**Work instruction:**
Starting at the line that contains "The height and width of the screenshot is (996, 750).", write out every line through the end of the records below exactly as it appears, and leave out all pictures.

**Records for the task:**
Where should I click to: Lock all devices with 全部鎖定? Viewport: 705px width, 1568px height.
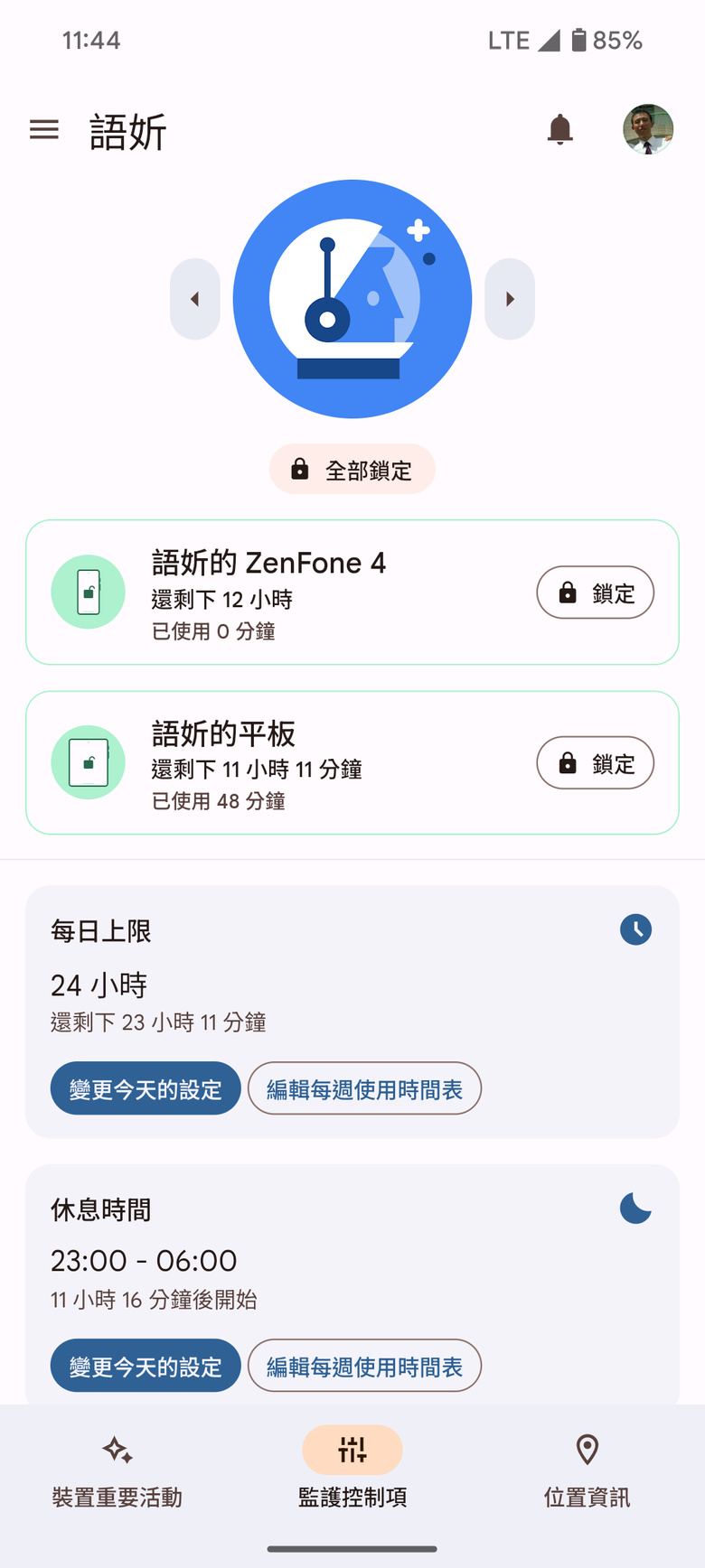point(352,470)
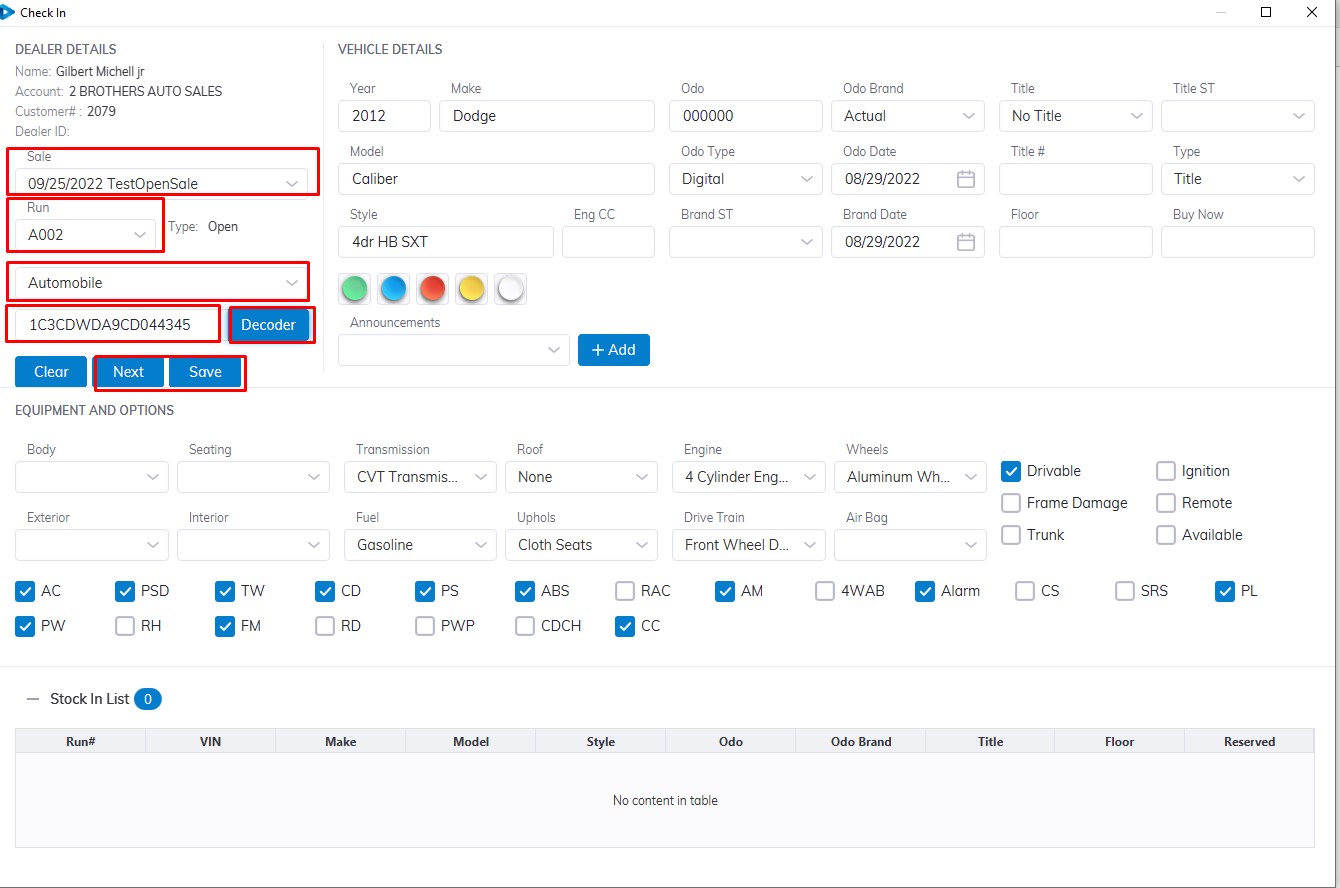This screenshot has height=888, width=1340.
Task: Click the Add announcement button
Action: pos(614,350)
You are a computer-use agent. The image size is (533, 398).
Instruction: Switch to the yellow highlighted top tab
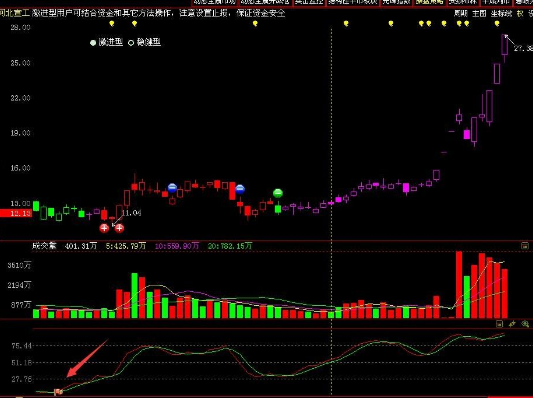tap(429, 2)
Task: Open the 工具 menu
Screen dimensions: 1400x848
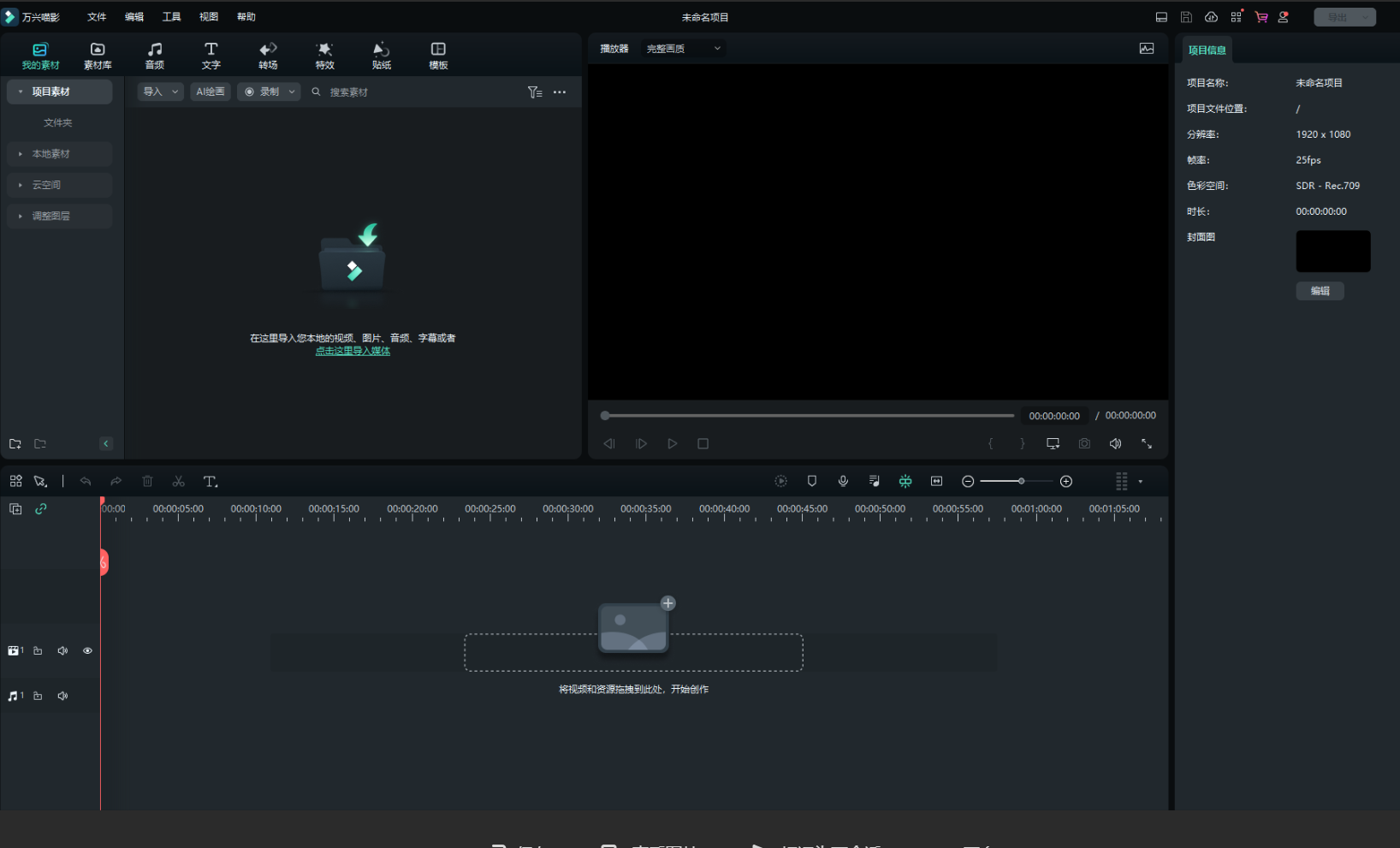Action: click(x=171, y=17)
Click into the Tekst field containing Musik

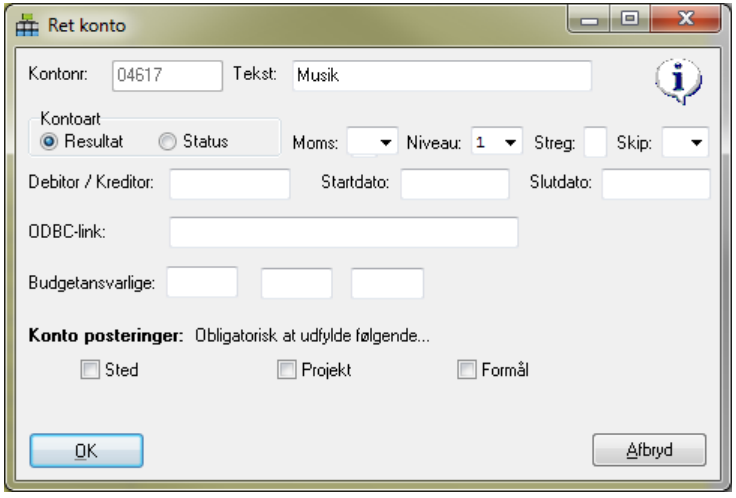click(442, 76)
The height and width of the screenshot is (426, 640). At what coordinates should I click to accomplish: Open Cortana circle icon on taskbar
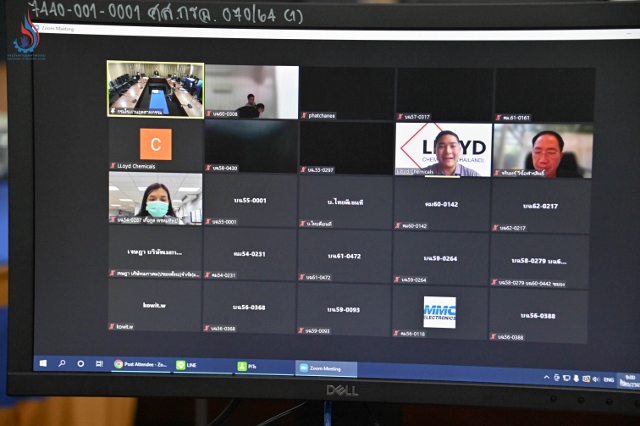[x=81, y=363]
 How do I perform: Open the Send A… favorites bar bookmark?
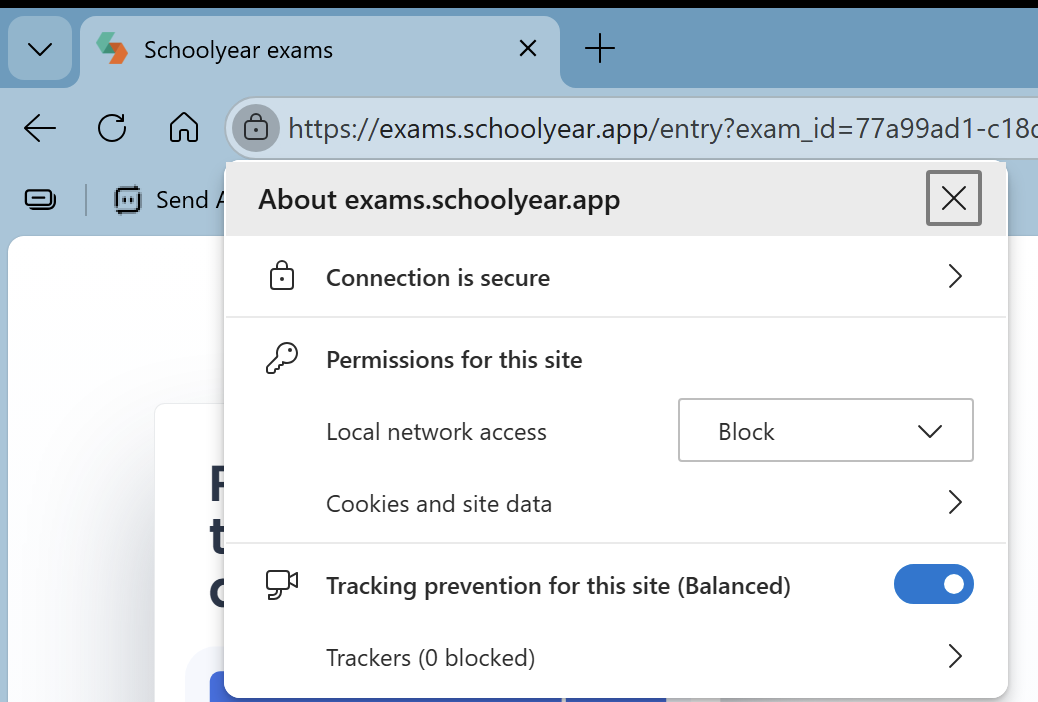(170, 200)
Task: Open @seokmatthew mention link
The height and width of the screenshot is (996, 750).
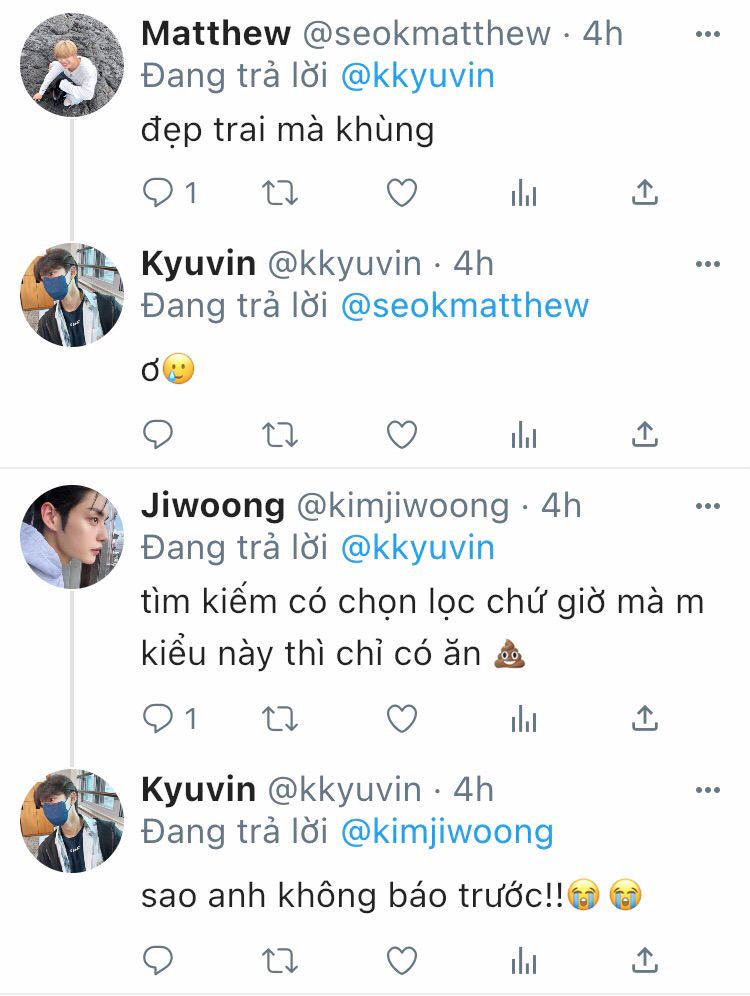Action: point(465,306)
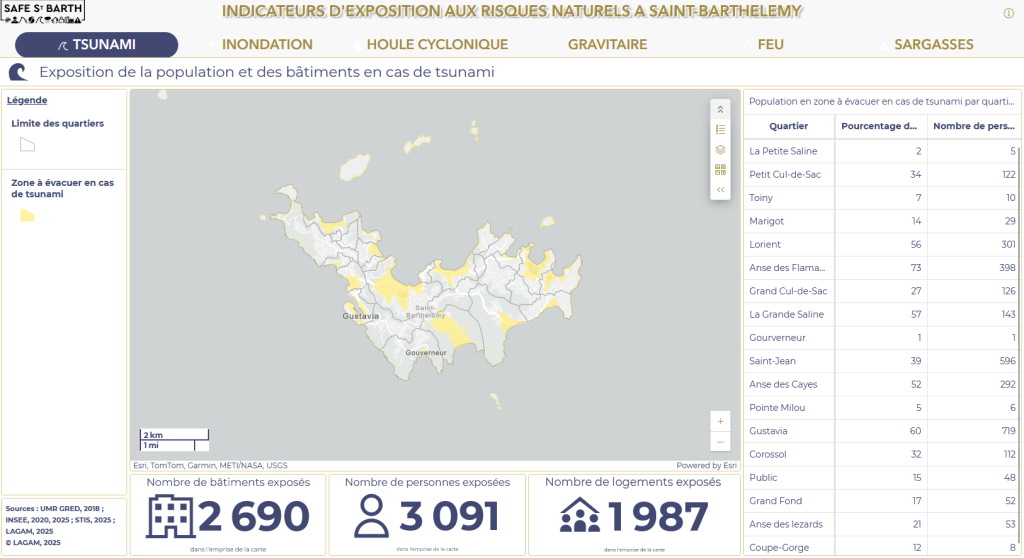Zoom out on the map
Screen dimensions: 1024x559
point(720,442)
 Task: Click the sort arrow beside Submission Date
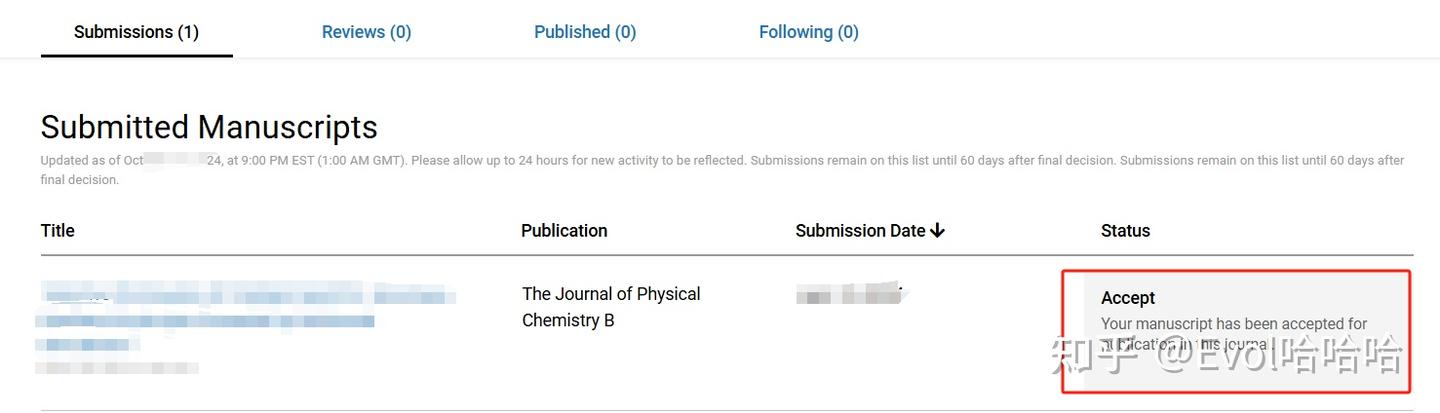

**Result for this exercise:**
The height and width of the screenshot is (996, 750).
Action: point(465,306)
Zoom out on the map
Screen dimensions: 1024x559
point(720,442)
 Task: Click the sort arrow beside Submission Date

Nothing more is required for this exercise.